Reloading That Gun: Reading an Old Poem As if It Matters

Hudson Review, The, Winter 2005 by Mayer, Nancy

It is tempting, if you read Emily Dickinson, and especially if you write about her or try to teach her poems in classes, to cheat; that is, to ignore the ways in which she is not like you, not, for instance, comfortably non-religious, not feminist in the yes-ofcourse way middle-aged academics of certain political persuasions all tend to be, not bored with an old poet's overly familiar obsessions and straining to say something new. Then again, it can be tempting to explain away as "cultural" (that is, to be expected of the daughter of small-town patricians in nineteenth-century New England) her insistence on a personal God (she complains bitterly, in fact, that He is not personal enough), her disengagement with gender issues (even though many of the poems themselves are clearly and passionately identified as the work of a woman), and her obsession with the possibility of (or the possibility of imagining) life after death. It isn't really any more satisfactory to explain her differences from us by confining her to her own time than it is to pretend they don't exist. Clearly, not only the poems but the mind that created them were fiercely original, and she used the time and circumstances where she found herself in unpredictable rather than conventional ways. More viscerally, to use her own favorite metaphor for a successful poem, because her poems "breathe," readers who become devoted to these poems have to account for the way they continue to startle and move us, not as historical documents about other lives, but as accounts of something integral to our own lives that needs to be articulated and understood right now.

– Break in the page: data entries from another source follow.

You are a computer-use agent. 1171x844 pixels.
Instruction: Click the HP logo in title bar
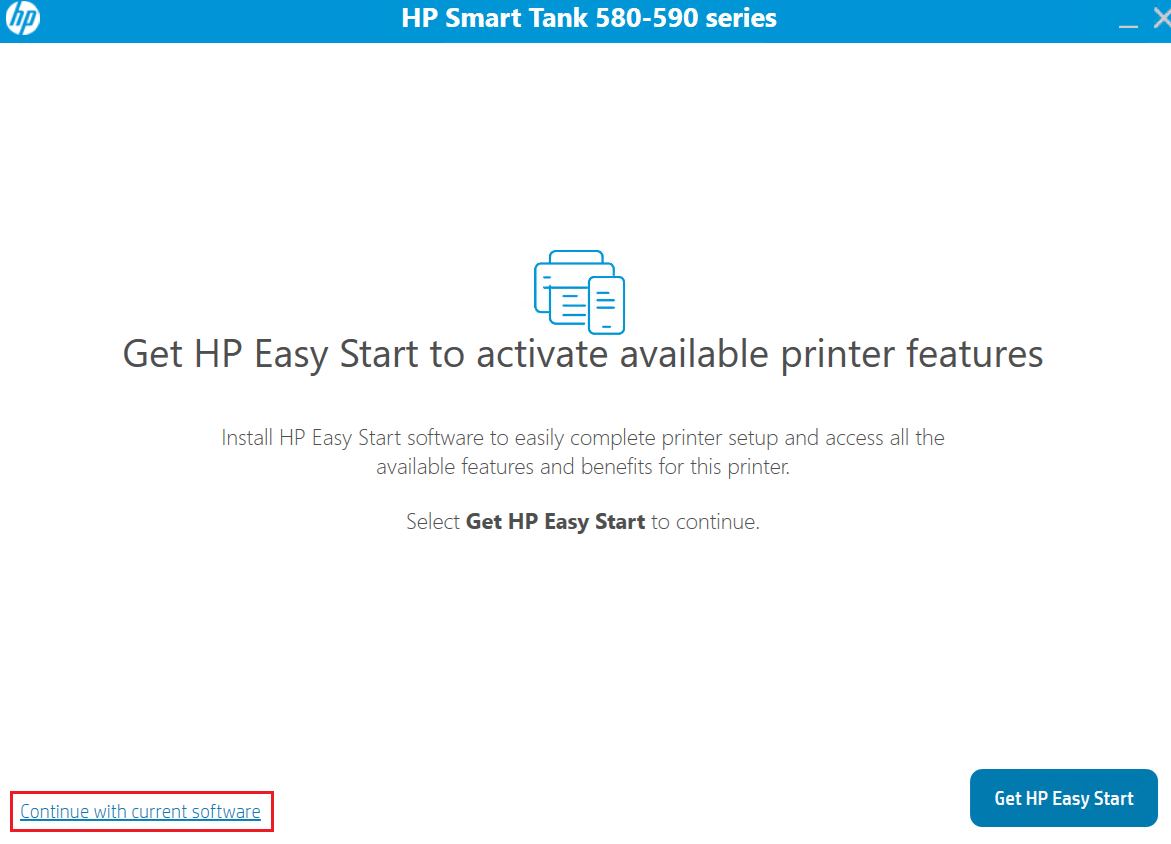(22, 20)
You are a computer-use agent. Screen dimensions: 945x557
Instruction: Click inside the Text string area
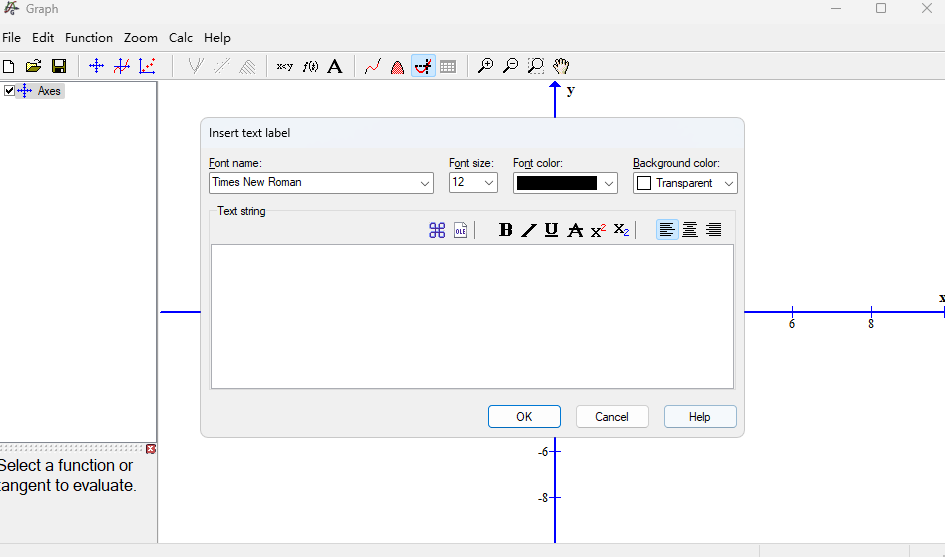click(472, 316)
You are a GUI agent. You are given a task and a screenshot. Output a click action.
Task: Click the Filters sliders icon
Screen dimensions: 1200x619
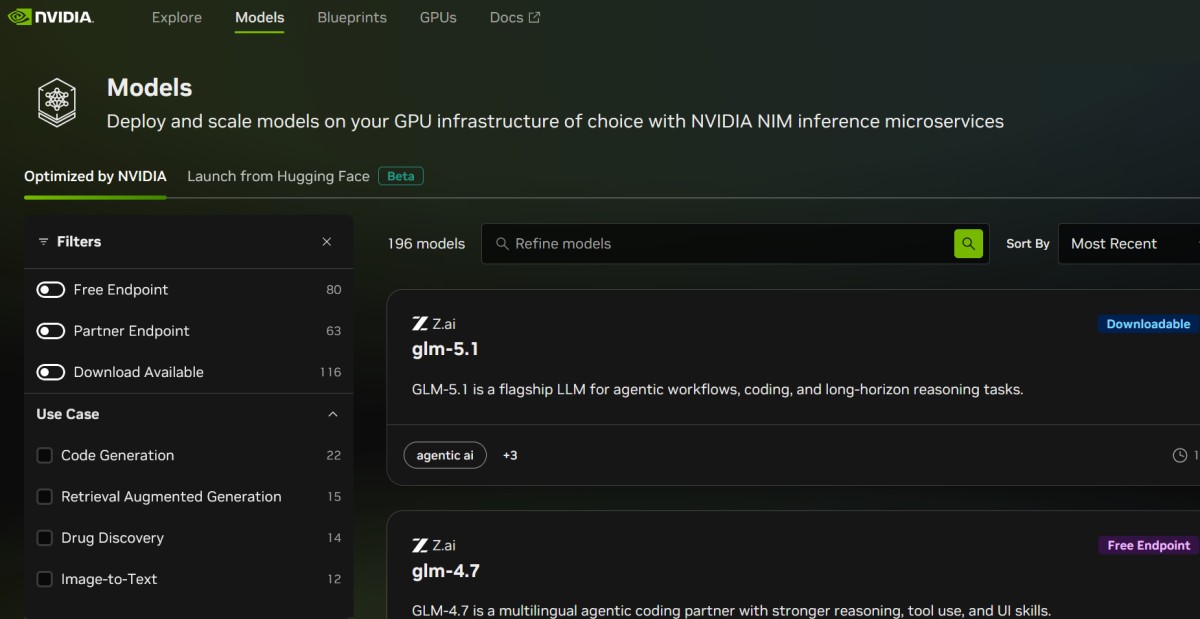click(43, 242)
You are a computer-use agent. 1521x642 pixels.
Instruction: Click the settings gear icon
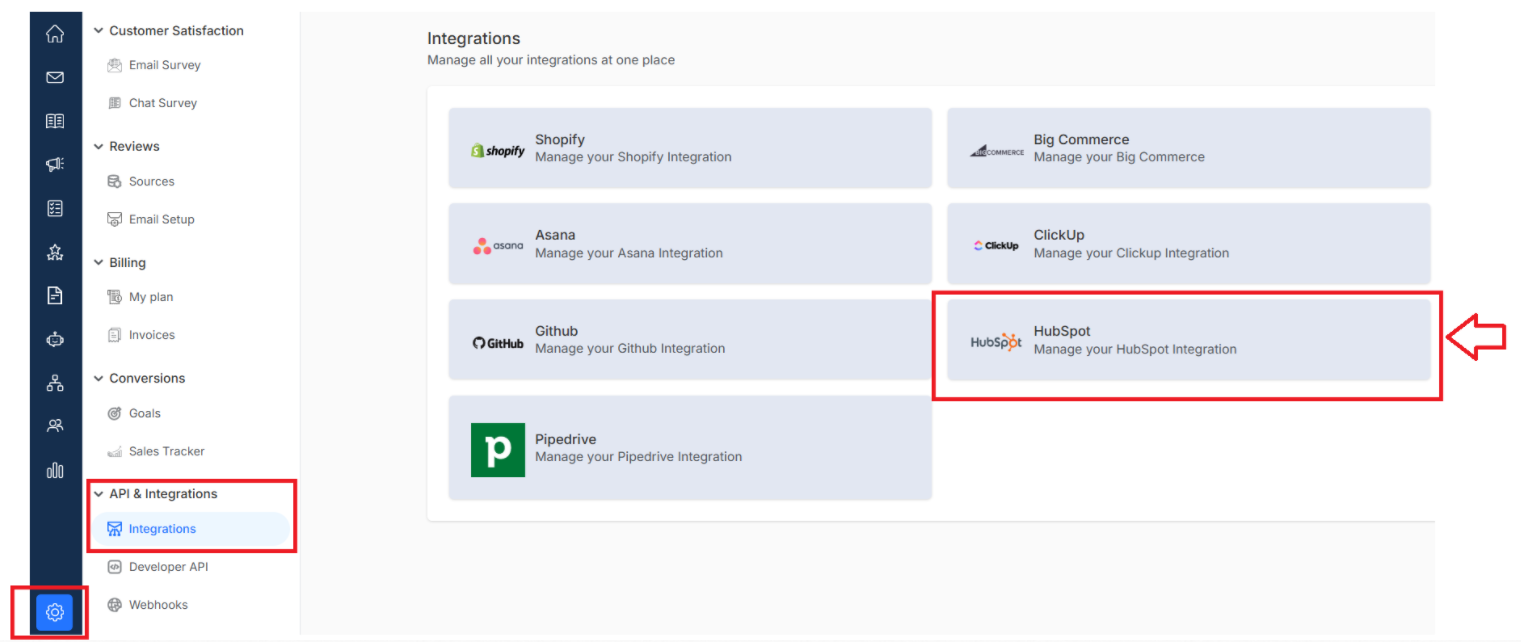point(55,612)
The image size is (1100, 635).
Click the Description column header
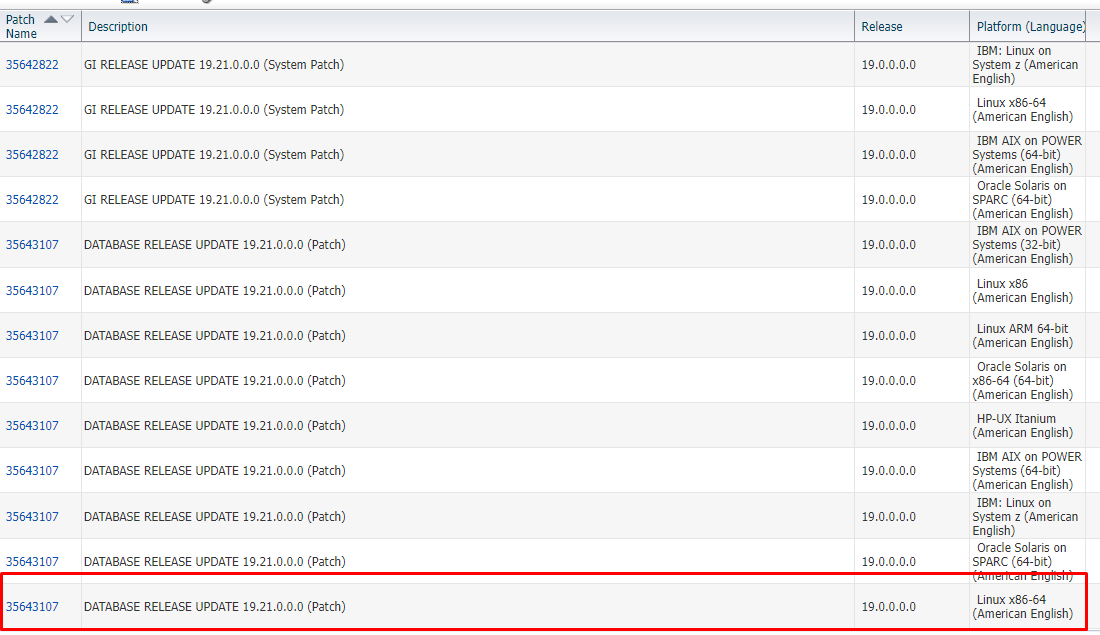coord(118,25)
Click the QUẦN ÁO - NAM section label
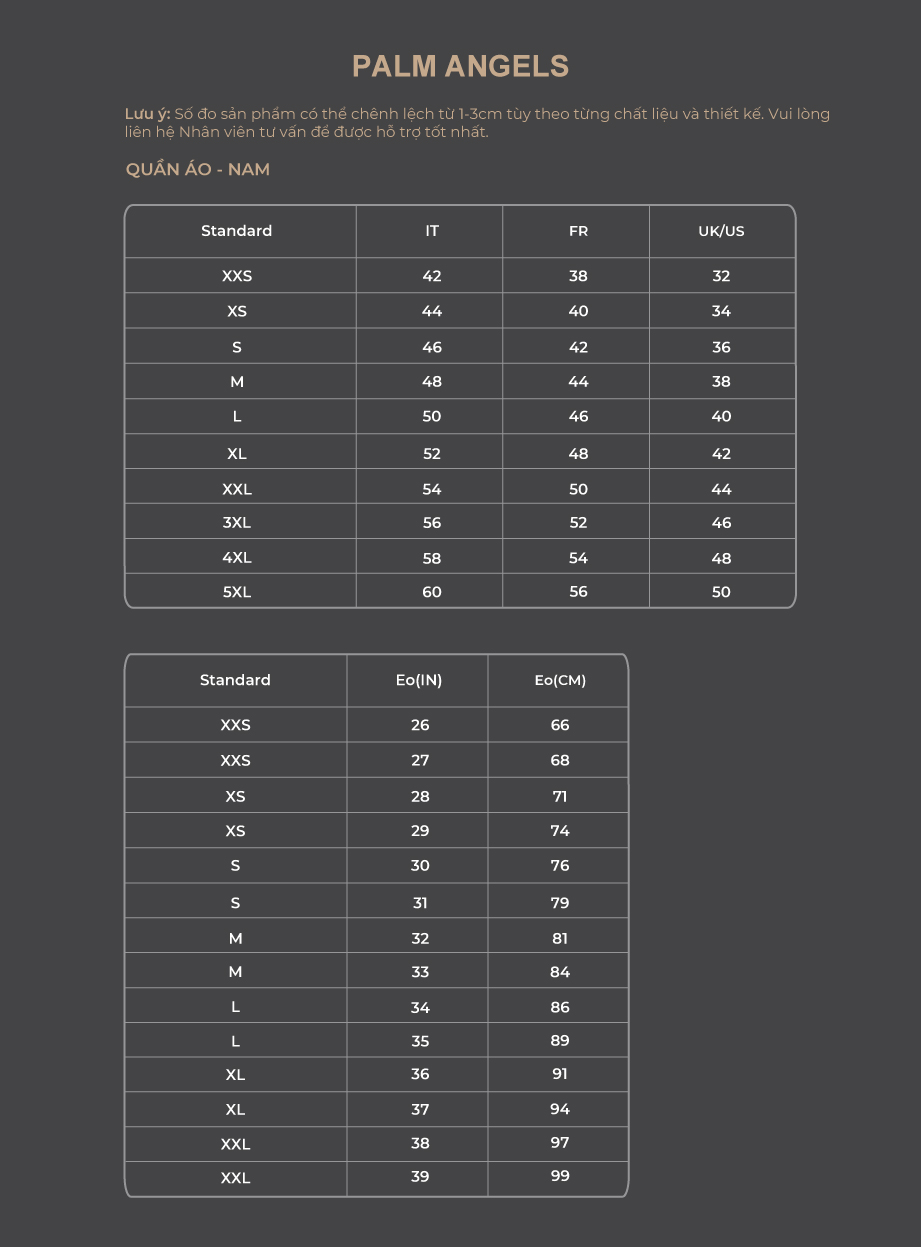The image size is (921, 1247). point(198,169)
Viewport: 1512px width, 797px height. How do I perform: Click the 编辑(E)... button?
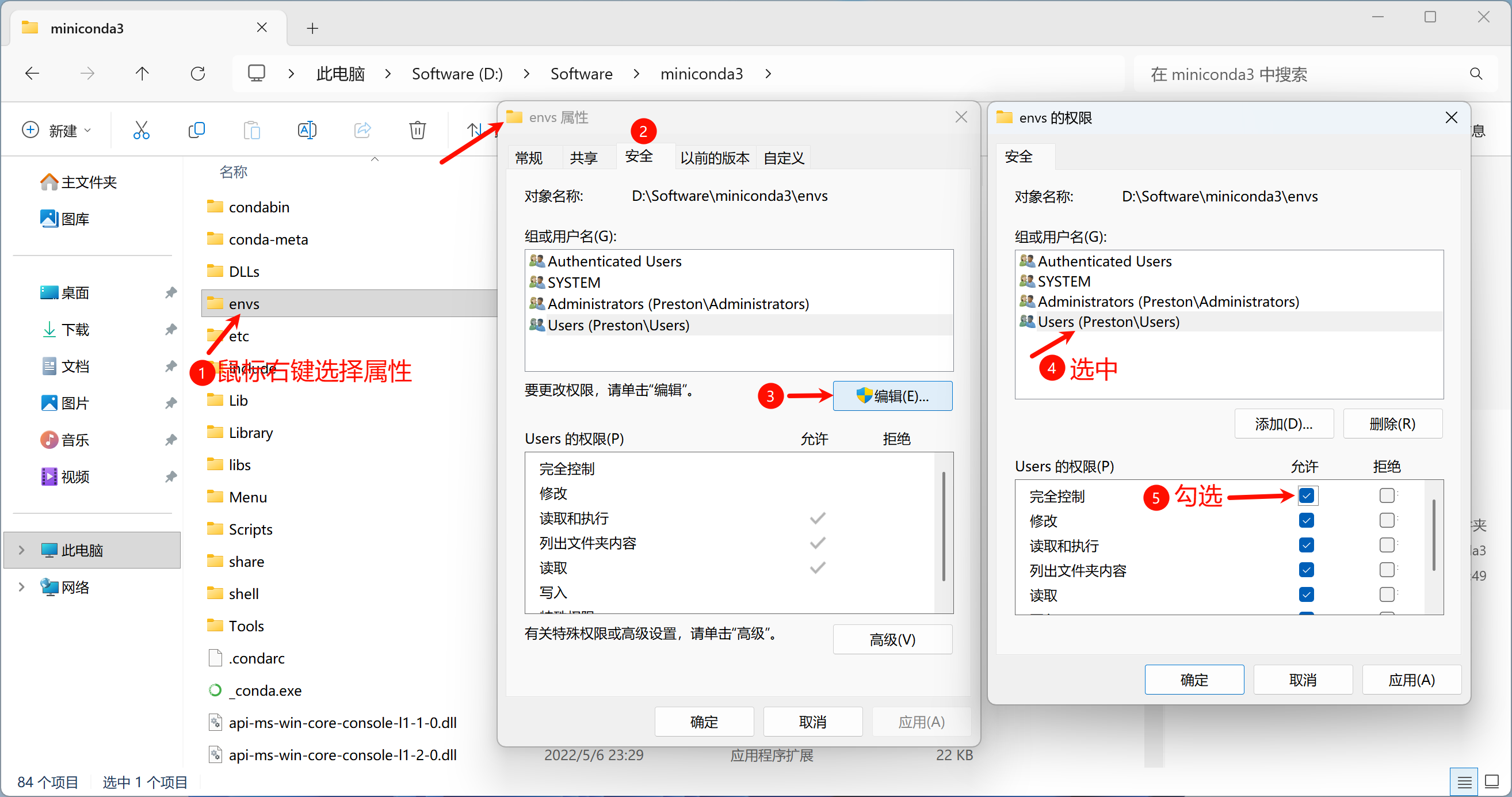point(892,396)
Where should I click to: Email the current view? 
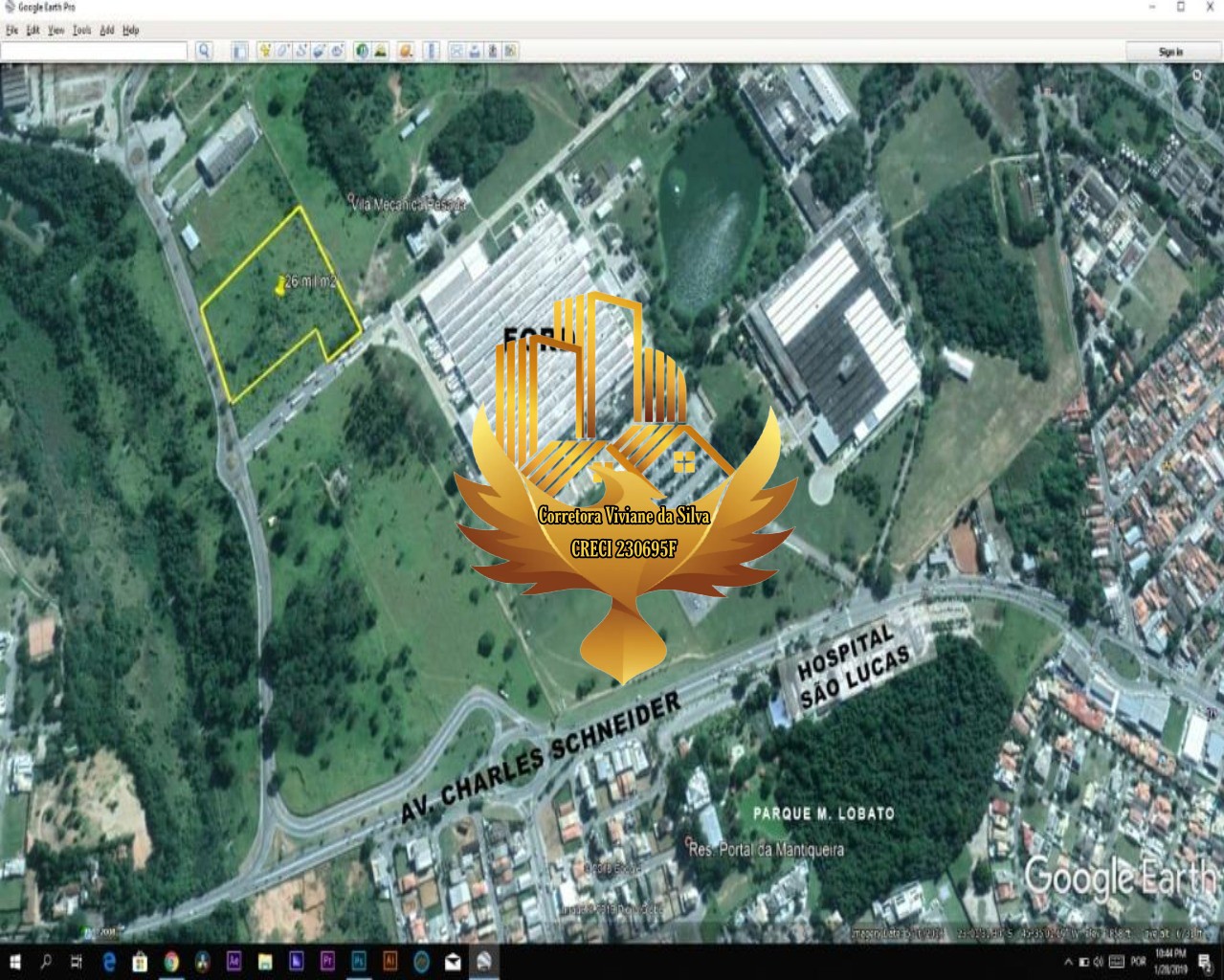click(x=456, y=53)
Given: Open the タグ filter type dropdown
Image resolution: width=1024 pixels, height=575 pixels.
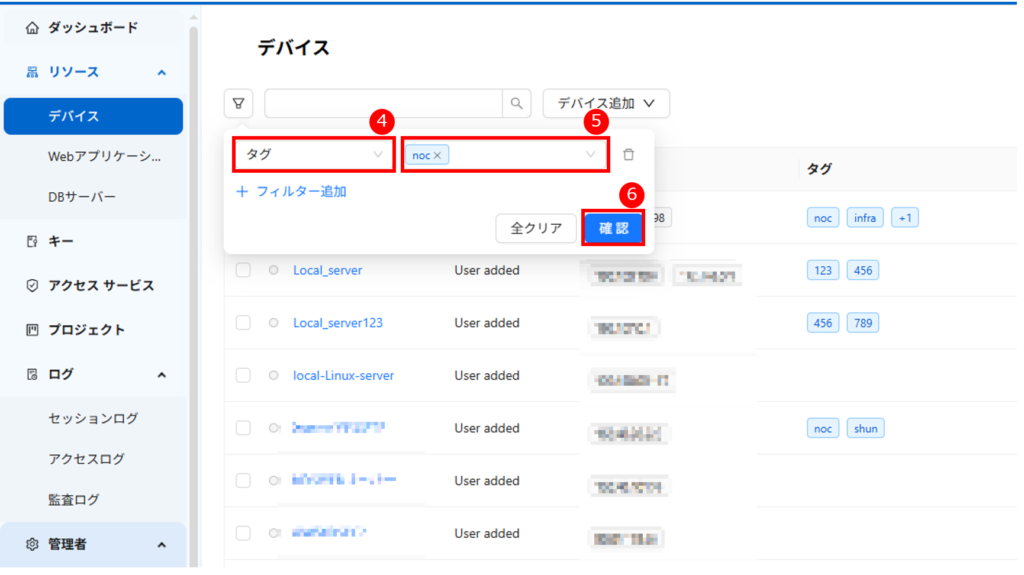Looking at the screenshot, I should point(314,155).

Her best poems don't feel like familiar territory, even after you've read them many times over, or memorized them, or taught them every semester for years, but they do feel intimate, as if we find ourselves backed into strange deeply interior spaces that are indisputably our own. They are also serious and philosophically ambitious. It simply doesn't do to attribute passages that seem uncharacteristically naive to an attack of conventionality, nor does it seem honest to stretch a puzzling poem until it complies with our own academic interests. All of which leads me to "that poem," the one I have been avoiding for years, "My Life had stood - a Loaded Gun -." Most of the ingenious readings I have read of the poem claiming it for feminist rage, for a theory of poetry or language (with or without feminist rage) or, more common lately, for sheer indeterminacy1 have seemed to miss something in both the style and substance of the poem that does not quite conform to the critical obsessions of turn-of-themillennium critics. On the other hand, the reading that I have been developing seems to me uncomfortably stuck in the antebellum United States, a place that has never seemed big enough to contain Dickinson's strangeness. My solution has been to allow Dickinson her obsession with those musty old constructs God and immortality, but to account for the ways in which, using conventional nineteenth-century themes, she gets to me where I live, in a lackadaisically post-Christian corner of the twenty-first century. It occurs to me, when I read the poem this way, that the extraordinary engagement with metaphysical questions that took hold in the pre-Civil War United States and the fact that the language of that engagement is literary language have everything to do with why I continue to read Dickinson's poems as if they matter now and to me.

My dissatisfaction with the many articles I've read on "My Life had stood - a Loaded Gun -" usually comes to a head in the reading of the last stanza, where the reader is most directly invited into the poem. Its placement and phrasing give it the importance of a punch line, but most published readings seem unsure what to do with it. The stanza is written like the formulaic examples of wit and allusion in old-fashioned riddle books. (It is reminiscent of the coy riddle that Jane Austen's Emma Woodhouse solves with the word "Courtship.") Like those, it expects us to venture a guess, here to the questions, Who or what is the speaker? Who or what is "He," who is earlier in the poem referred to as "the Owner" and "my Master"?

Though I than He - may longer live

He longer must - than I -

For I have but the power to kill,

Without - the power to die

I am sure that somewhere at least one early reading of this poem provides the most obvious solution for a speaker as steeped in Christian text and iconography as Dickinson: The speaker is Death personified, and "He" is the second person in the Christian trinity, God the Son, humanity's advocate, who overcomes death for believers. In John Donne's words, "And death shall be no more; death, thou shalt die," or, in First Corinthians, "The enemy that shall be destroyed is death." The whole exercise is pedantic in a dusty fashion that deserves to be outdated; it seems clumsily grotesque-tacky, actually-for death to challenge us in this self-consciously literary way.